Design and build scalable machine learning models using large-scale transaction, behavioral, financial, and credit bureau data to support retail and SME lending in Southeast Asia, covering underwriting, credit limit management, risk-based pricing, and portfolio optimization.
Extract actionable insights from complex datasets and apply both traditional statistical methods and advanced deep learning techniques to maximize model performance and business impact.
Partner closely with Strategy and Business teams to define problems, design modeling solutions, and convert insights into measurable outcomes.
Collaborate with Data Engineering to deploy models into production, enhance performance in live environments, and establish end-to-end monitoring and evaluation mechanisms.
Continuously explore state-of-the-art methodologies including sequential modeling, graph learning, causal inference, and multi-task learning to solve challenging risk-decision problems.
Lead AI/LLM-driven initiatives to enhance modeling efficiency, feature engineering, and advanced data mining capabilities.
Requirements
Master's degree or above in Computer Science, Mathematics, Statistics, Quantitative Finance, or related discipline.
3+ years hands-on experience in applied machine learning or data science; experience in credit risk or anti-fraud modeling is strongly preferred.

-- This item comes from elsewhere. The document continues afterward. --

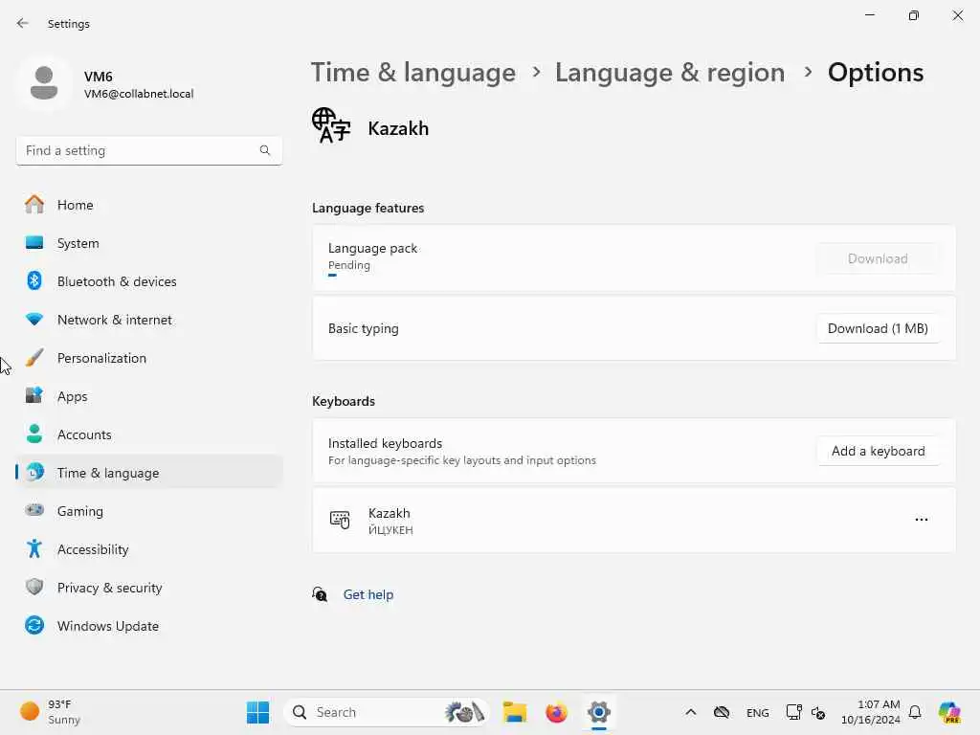Viewport: 980px width, 735px height.
Task: Select the Gaming sidebar item
Action: 80,511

Proficient in Python with solid experience using scikit-learn and deep learning frameworks such as PyTorch.
Familiar with big-data ecosystems and distributed computing (Hadoop/Spark/SQL).
Broad knowledge of machine learning algorithms with deep expertise in at least one area: sequential modeling, graph learning, causal inference, multi-task learning, or reinforcement learning.
Strong ownership, communication, and cross-functional collaboration skills; ability to independently drive complex modeling projects from ideation to production.